About this exercise:
Scan the entries below and extract each line with the word "click" in it.
Start of Information
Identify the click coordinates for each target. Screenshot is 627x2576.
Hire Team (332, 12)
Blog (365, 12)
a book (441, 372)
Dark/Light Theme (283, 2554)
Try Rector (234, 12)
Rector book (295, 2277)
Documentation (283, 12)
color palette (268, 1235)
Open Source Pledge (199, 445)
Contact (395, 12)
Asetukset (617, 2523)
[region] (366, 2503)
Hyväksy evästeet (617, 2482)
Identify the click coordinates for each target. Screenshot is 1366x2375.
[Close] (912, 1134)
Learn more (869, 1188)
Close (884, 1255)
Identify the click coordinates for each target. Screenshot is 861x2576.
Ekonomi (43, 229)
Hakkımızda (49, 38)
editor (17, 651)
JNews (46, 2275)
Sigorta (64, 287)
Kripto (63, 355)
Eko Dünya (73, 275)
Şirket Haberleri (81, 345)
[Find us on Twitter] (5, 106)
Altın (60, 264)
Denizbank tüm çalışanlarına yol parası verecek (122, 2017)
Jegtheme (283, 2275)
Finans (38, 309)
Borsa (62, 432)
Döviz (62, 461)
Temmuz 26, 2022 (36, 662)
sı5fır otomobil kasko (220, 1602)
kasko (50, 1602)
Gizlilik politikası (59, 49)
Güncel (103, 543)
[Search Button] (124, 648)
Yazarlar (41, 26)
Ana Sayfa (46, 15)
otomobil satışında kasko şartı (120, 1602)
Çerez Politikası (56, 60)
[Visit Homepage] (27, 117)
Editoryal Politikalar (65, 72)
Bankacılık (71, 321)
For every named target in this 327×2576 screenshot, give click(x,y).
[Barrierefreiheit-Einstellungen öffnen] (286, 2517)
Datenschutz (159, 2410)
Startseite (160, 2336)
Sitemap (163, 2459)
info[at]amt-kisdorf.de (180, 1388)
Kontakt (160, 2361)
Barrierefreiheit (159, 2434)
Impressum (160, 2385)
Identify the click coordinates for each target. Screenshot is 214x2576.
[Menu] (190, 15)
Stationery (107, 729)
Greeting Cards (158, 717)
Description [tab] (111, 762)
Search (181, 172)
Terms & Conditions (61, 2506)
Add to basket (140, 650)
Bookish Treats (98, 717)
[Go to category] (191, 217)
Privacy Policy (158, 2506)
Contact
End of Information
Solution:
Identify the click coordinates for each target. Screenshot is 627x2576.
Identify the click coordinates for each target. Screenshot is 1366x2375.
Identify the click coordinates for each target. Screenshot is 861x2576.
For every named target in this 327×2576 screenshot, give click(x,y).
Identify the click coordinates for each target. Screenshot is 214x2576.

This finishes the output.